67. わが身かわいさに
「あなた、マーガレットのことを娘でないとおっしゃるの?」
「そんなことは」
そんなことはないと言う言葉は、いつまで待っても伯爵の口から出ることはなかった。目の前にいる娘はマーガレットではない。そう思っているのだから仕方がない。私もにわかには信じがたい思いでいる。
「真由」
アルベルト様に名前を呼ばれると違った意味で胸が跳ねる。今度は何を言い渡されるのかわからないからだ。手招きされるままに彼の側に行く。
「真由、アンナ、行こう」
何もお許しがないまま、伯爵の執務室を後にする。
「いいの? 勝手に失礼をして」
「あのやり取りは、きっと長くなる。だから、アルベルトの言う通りに退出した方がいいと思うわ。最初、私もお母様の言っている意味が全然わからなくて、みんなお母様の言葉を無視した結果がこれなのよ。だから、少しくらいは、お父様もお母様のことをしっかりと受け止めた方がいいわ」
「真由、次に君がすることはわかっているね」
いきなりアルベルト様に言われた意味がわからなくて、頭の中がはてなマークでいっぱいになる。
「次にすることとは?」
ああ、アルベルト様の端正な顔に漫画の怒りマークが見えそうだ。
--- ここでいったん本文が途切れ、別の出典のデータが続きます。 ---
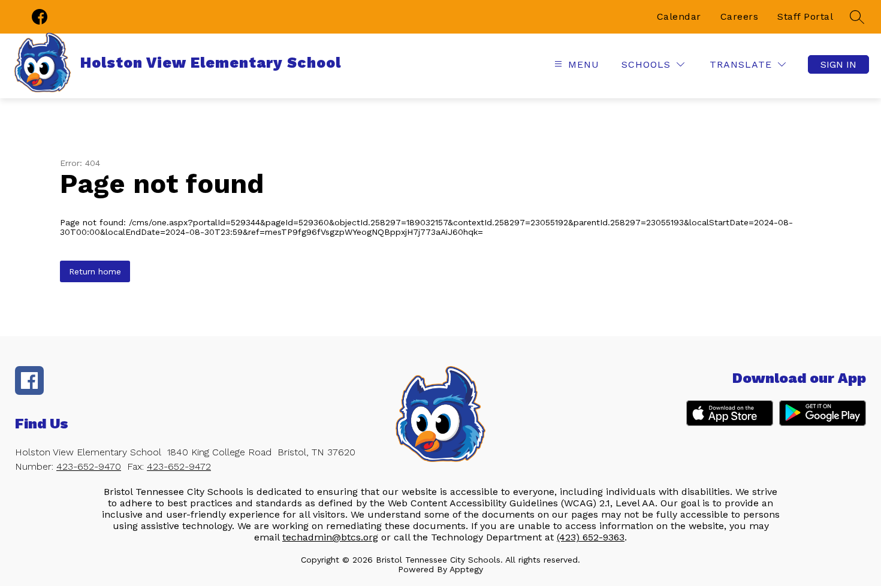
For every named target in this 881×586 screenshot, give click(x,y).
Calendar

目を閉じて震えている。
「君には頭がないのかな?」
「えっと頭はあります」
「だったら、次にすることはわかるよね?」
いろいろと考えてみたが、考えたくない事項が頭をよぎるのを感じたため、思考停止した。わからない振りを演じてとぼけるべきなのか。
「えっとよくわからないかな?」
「だから、君はダメだというのだよ。目先のことしか考えない。今、ごまかせば済むと思っているその心がダメだ」
「いやぁ、アルベルト様にそれを言われたくないと思います」
「それは君が思っているのかな?」
アンナがびっくりした顔をして、アルベルトの顔を覗き込む。
「あなたもそんな風な言い方をするのね。びっくりしたわ。私にはそんな言い方は一度もしないわよね? もしかして婚約者は、真由の方がいいのかしら?」
アンナの心からの声がこぼれたことに驚いたのは、アルベルトの方だった。
「僕の婚約者は、ひとりだけだと言っているだろう? 君以外の誰が相応しいと考えているのか聞かせてもらおうか?」
「一度、メアリーとも結婚を考えている。そう言っていたから、私は伯爵家を継ぐならば、妖精が見える娘が相応しいのではないかと思っていましたの。あなたが言い出したことだわ」
「君が僕に興味がなかったから」
「興味はありましたわ。だけど興味がなかったのはあなたの方ですわよね? 本当にメアリーを口説いていましたわよね?」
私は馬鹿らしくなって、二人を廊下に置き去りにして、フェアリーハウスに帰るために玄関へ向かう。
「「真由⁈」」
二人に呼び止められて、止まる。
「あのですね。こう言っては何ですが、両想いのお二人の喧嘩に付き合わされる人の身にもなってください。それじゃ」
「両想い?」
まさかアルベルト様、あれだけ人の心に鋭いのに、恋愛には疎いとか?
「メアリーはバートンさんと付き合っているので、アンナ安心して」
「えっ? メアリーってそうなの?」
「アンナ、自分の幸せのことを考えてほしいの。私はあなたに幸せになってもらいたい」
そして、婚約者は真由の方がいいなんて馬鹿なことは考えないでほしい。彼はどうやってもアンナの婚約者でいてほしい。この伯爵家の跡継ぎとして、二人で支え合っていってほしい。これは決して私のためではないと自分に言い聞かせながらもはっきり言って自分のためだった。